Fear and loathing of the "perlification" of Smalltalk
blake at kingdomrpg.com
Fri Sep 7 10:11:33 UTC 2007
On Fri, 07 Sep 2007 02:25:09 -0700, Jason Johnson
<jason.johnson.081 at gmail.com> wrote:
> Aha. In text it can be really hard to detect unless you're suggesting
> something insane like eating children. :) Perhaps you thought you
> were doing just that here, but with the crazy suggestions lately I
> don't know what to expect.
Well, the cues I forwarded were using words like "abomination" but, yeah,
given the tone of some threads, it probably wasn't over the top enough.
It's almost like we're discussing politics here.
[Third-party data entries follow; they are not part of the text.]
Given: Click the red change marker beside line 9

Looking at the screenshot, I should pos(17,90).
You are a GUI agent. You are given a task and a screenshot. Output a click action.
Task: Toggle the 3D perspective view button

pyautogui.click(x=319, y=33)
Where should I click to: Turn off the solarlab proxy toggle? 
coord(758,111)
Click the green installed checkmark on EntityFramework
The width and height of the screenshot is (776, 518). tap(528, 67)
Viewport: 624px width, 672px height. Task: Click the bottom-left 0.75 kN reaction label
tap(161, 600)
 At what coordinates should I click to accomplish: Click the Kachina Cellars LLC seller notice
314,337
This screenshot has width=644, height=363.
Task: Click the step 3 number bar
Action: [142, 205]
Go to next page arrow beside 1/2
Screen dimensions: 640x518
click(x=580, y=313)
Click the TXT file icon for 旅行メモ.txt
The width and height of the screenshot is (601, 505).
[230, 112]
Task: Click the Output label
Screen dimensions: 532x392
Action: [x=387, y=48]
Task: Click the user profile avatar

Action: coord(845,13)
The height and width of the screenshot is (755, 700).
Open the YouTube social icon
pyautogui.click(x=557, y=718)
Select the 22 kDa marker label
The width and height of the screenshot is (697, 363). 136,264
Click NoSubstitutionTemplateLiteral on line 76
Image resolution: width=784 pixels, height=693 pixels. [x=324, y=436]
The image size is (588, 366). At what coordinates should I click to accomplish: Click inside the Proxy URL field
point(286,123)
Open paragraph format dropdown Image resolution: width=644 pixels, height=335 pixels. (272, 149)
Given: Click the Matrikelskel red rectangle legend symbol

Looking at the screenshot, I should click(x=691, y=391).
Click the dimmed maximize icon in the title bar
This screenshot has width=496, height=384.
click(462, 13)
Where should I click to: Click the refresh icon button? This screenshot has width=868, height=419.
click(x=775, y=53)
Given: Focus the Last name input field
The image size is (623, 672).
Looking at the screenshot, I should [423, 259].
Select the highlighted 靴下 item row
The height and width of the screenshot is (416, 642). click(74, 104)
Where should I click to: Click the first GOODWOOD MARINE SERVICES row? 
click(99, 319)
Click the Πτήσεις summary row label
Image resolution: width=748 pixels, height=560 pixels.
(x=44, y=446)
> I'm sorry, I don't understand what you mean by this. Why should an
> object's code need to reference it's own context? Do you mean "why
> should it need to explicitly state 'self'"?
That is what I mean.
> And by "If it's too hard for YOU too keep track of your object's
> context" do you mean I should remember if what methods my object/class
I'm just saying if that the removal of "self" renders your code
incomprehensible, you have bigger problems than anything that removing
"self" would create.
>> Tim is the one who used the word "tasteless" to describe a
>> situation where one doesn't constantly need to explicitly reference the
> Hrm, you mean he doesn't like it unless you constantly reference the
> current context? Is that in this thread somewhere?
Quoth Mr. Rowledge: "Having a special case that lets you leave out the
recipient if it is 'self' would be clunky, confusing and tasteless."
> Clear to you. To me it's uniform and consistent. Traits I value
> highly in this world of mediocre to down-right appalling language
That's an argument to have with Andreas.<s>
> But in self it's uniform, no? In self it's all just slots so
> accessing a method looks the same as accessing a local variable. In
> that language I wouldn't expect to use self to call local methods.
To me, that would be consistent: Access variables and methods identically,
without knowing which you're doing unless you're at the level where it has
> So do you prefer the self language? Instead of trying to turn
> Smalltalk into Self, it might be more rewarding to get a group trying
> to bring Self back on track.
No, not particularly. Or I should say, I don't know it well enough to have
a preference. I consider a lot of the distinctions between Self and
Smalltalk trifles compared to the suggestions of meta-language constructs.
I once modeled a language after Smalltalk which had meta-language syntax
(and what you might call "sub-language" syntax, with the idea that the
language could sort-of assemble itself). It was horrible, needless to say,
so I'm intrigued to see it done well.